There has been an overwhelming amount of new models hitting HuggingFace. I wanted to kick off a thread and see what open-source LLM has been your new daily driver?
Personally, I am using many Mistral/Mixtral models and a few random OpenHermes fine-tunes for flavor. I was also pleasantly surprised by some of the DeepSeek models. Those were fun to test.
I believe 2024 is the year open-source LLMs will catchup with GPT-3.5 and GPT-4. We’re already most of the way there. Curious to hear what new contenders are on the block and how others feel about their performance/precision compared to other state-of-the-art (closed) source models.
This one is only 7B parameters, but it punches far above its weight for such a little model:
https://huggingface.co/berkeley-nest/Starling-LM-7B-alphaMy personal setup is capable of running larger models, but for everyday use like summarization and brainstorming, I find myself coming back to Starling the most. Since it’s so small, it runs inference blazing fast on my hardware. I don’t rely on it for writing code. Deepseek-Coder-33B is my pick for that.
Others have said Starling’s overall performance rivals LLaMA 70B. YMMV.
What sort of tokens per second are you seeing with your hardware? Mind sharing some notes on what you’re running there? Super curious!

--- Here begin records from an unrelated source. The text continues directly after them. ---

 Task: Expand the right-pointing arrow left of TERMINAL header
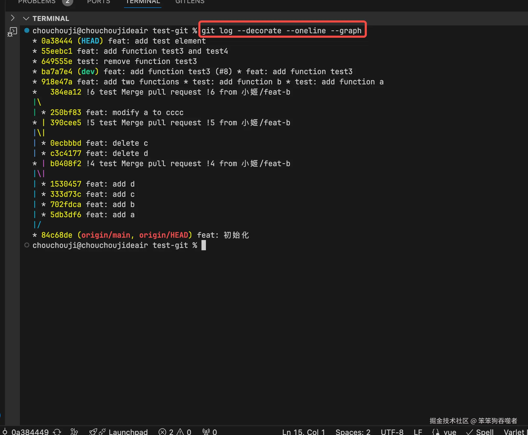point(12,18)
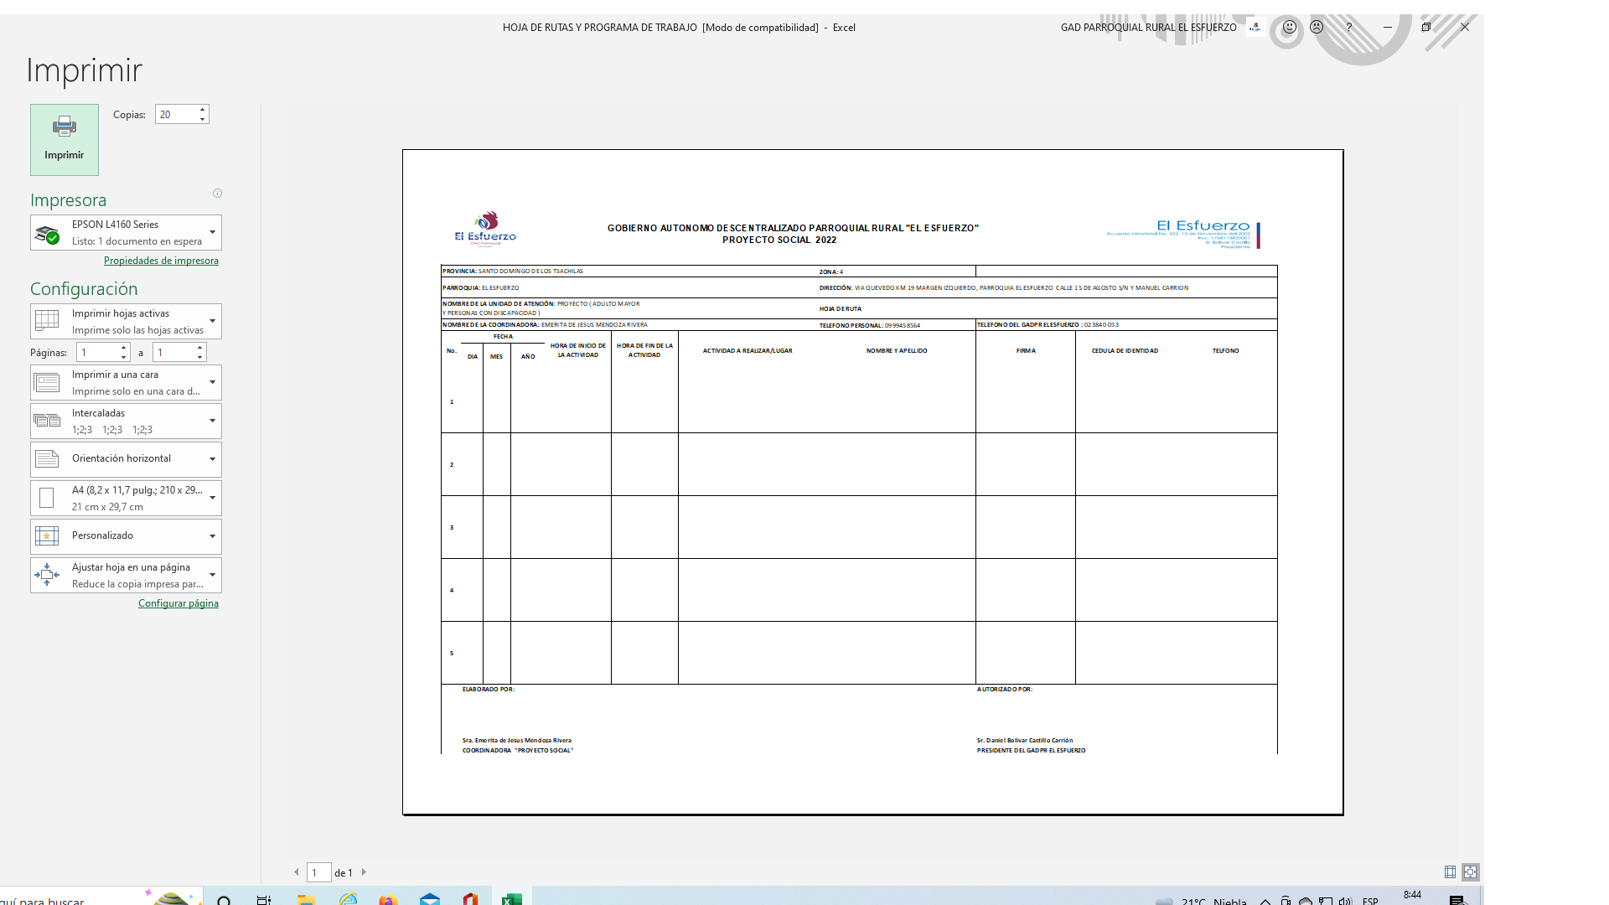This screenshot has width=1609, height=905.
Task: Click the printer info icon beside Impresora
Action: pos(217,194)
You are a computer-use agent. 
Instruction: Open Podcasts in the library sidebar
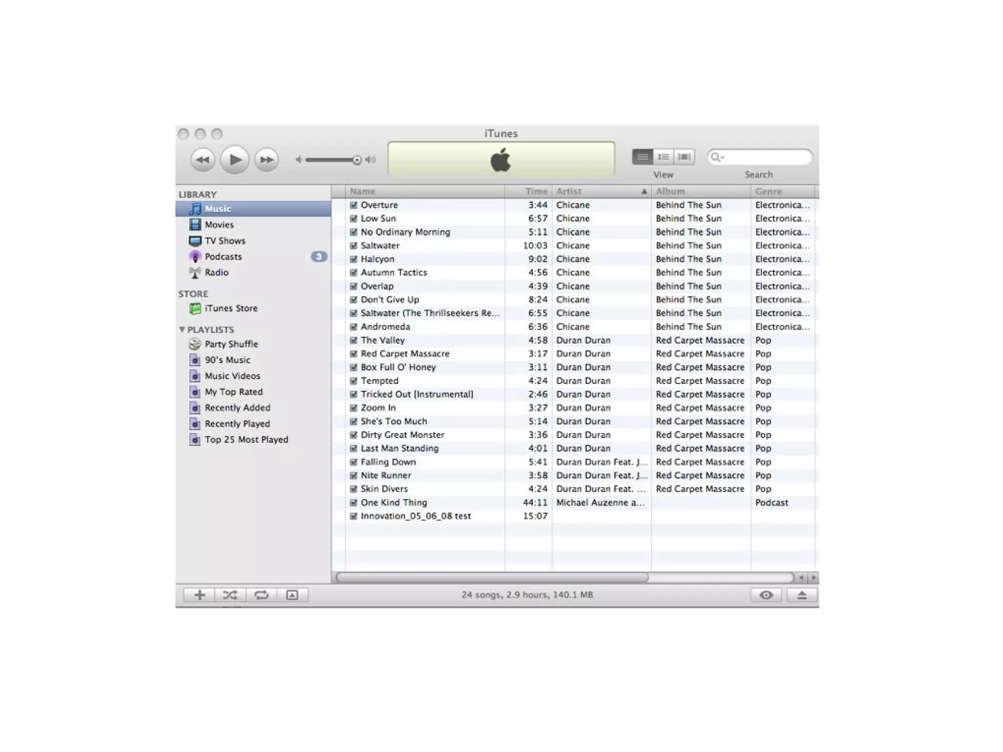click(223, 257)
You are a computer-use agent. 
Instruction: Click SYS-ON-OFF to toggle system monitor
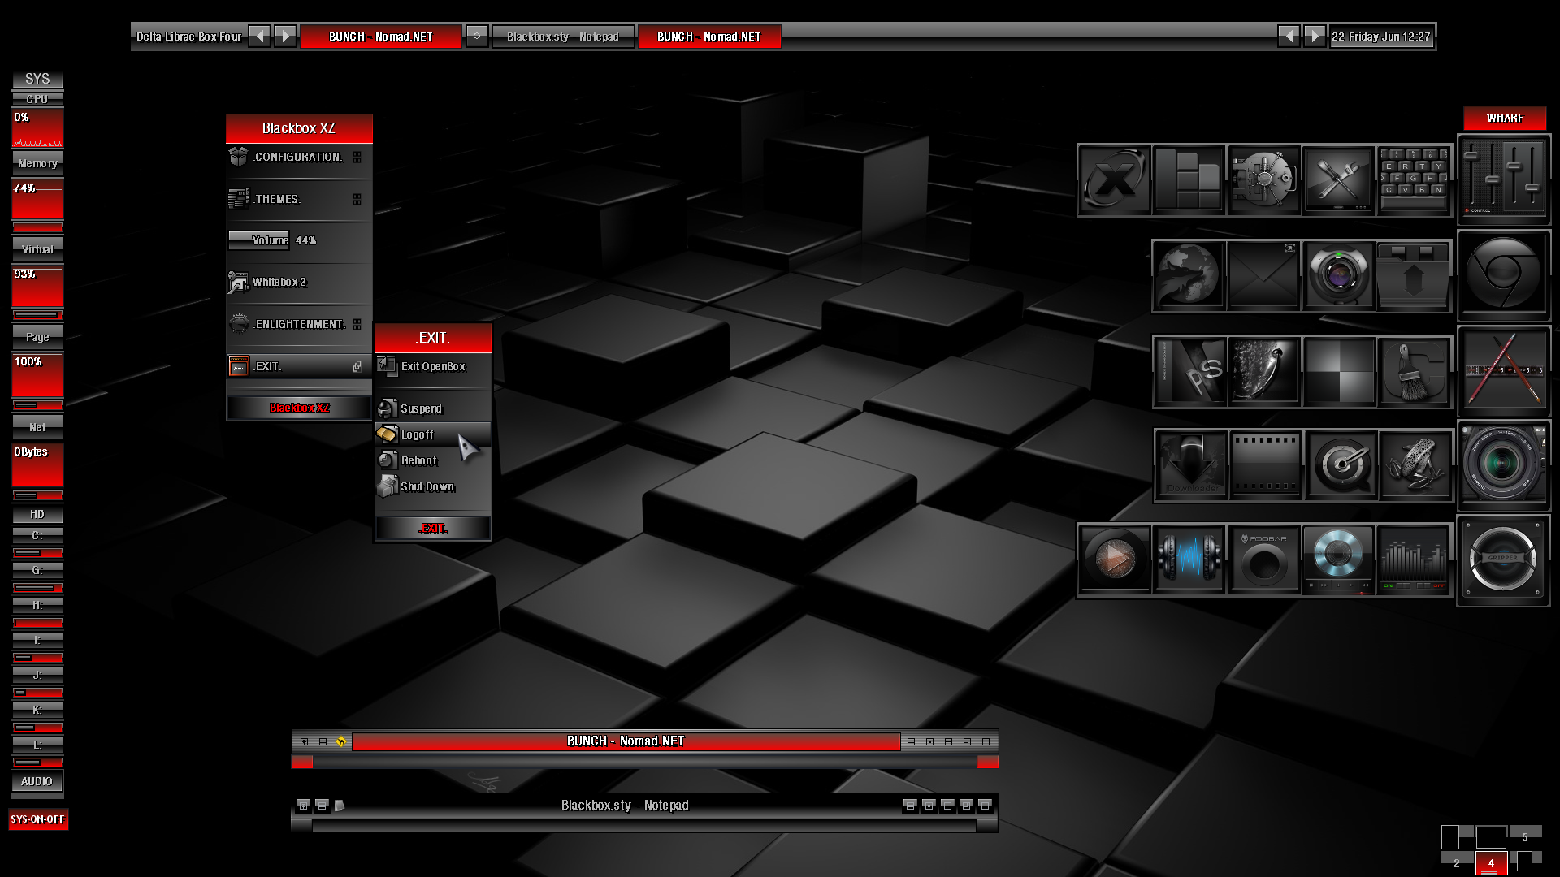pyautogui.click(x=37, y=819)
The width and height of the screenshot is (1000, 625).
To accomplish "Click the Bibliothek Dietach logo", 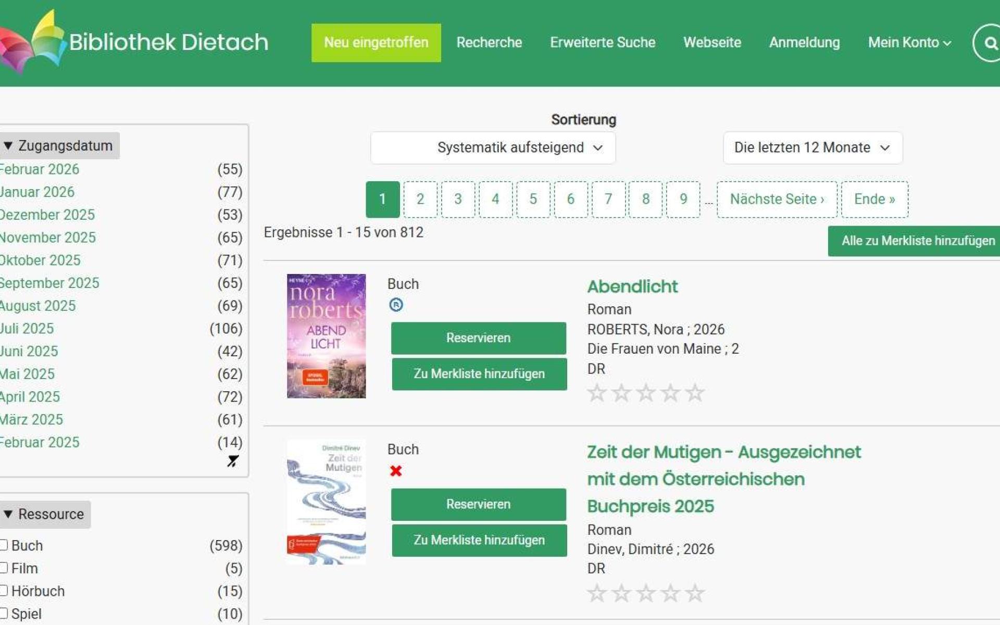I will click(134, 42).

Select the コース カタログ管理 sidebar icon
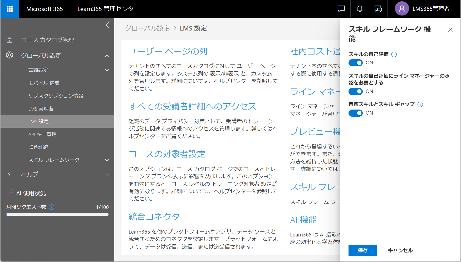(x=9, y=39)
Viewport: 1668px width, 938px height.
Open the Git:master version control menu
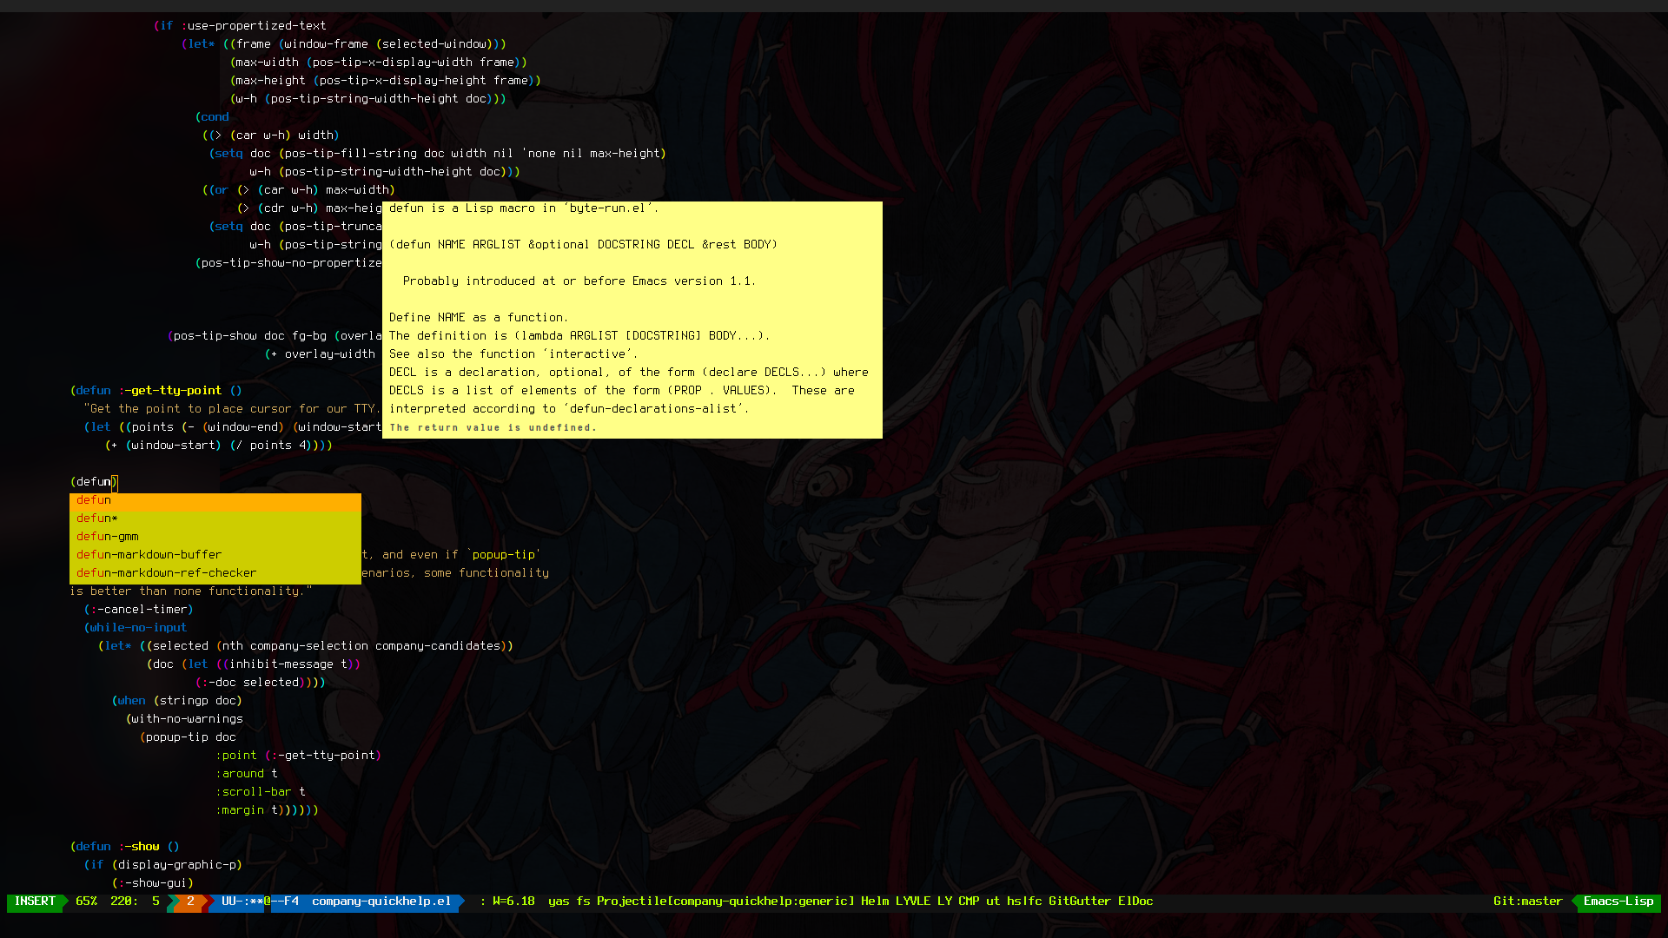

I would also be interested in Code-Pilot Models that are reaching for same performance like GitHub or Microsofts paid Models.
Currently I use TabbyML but the available Models are by far inferior.
Of all of the code specific LLMs I’m familiar with Deepseek-Coder-33B is my favorite. There are multiple pre-quantized versions available here:
https://huggingface.co/TheBloke/deepseek-coder-33B-base-GGUF/tree/mainIn my experience a minimum of 5-bit quantization performs best.
I was pleasantly surprised by many models of the Deepseek family. Verbose, but in a good way? At least that was my experience. Love to see it mentioned here.
Personally I find myself renting GPU and running Goliath 120b. Smaller models could do what I’m doing if I spent more time optimizing my prompts. But every day I’m doing different tasks, and Goliath 120b will just handle whatever I throw at it, no matter how sloppy I am. I’ve also been playing with LLAVA and Hermes vision models to describe images to me. However, when I really need alt-text for an image I can’t see, I still find myself resorting to GPT4; the open source options just aren’t as accurate or detailed.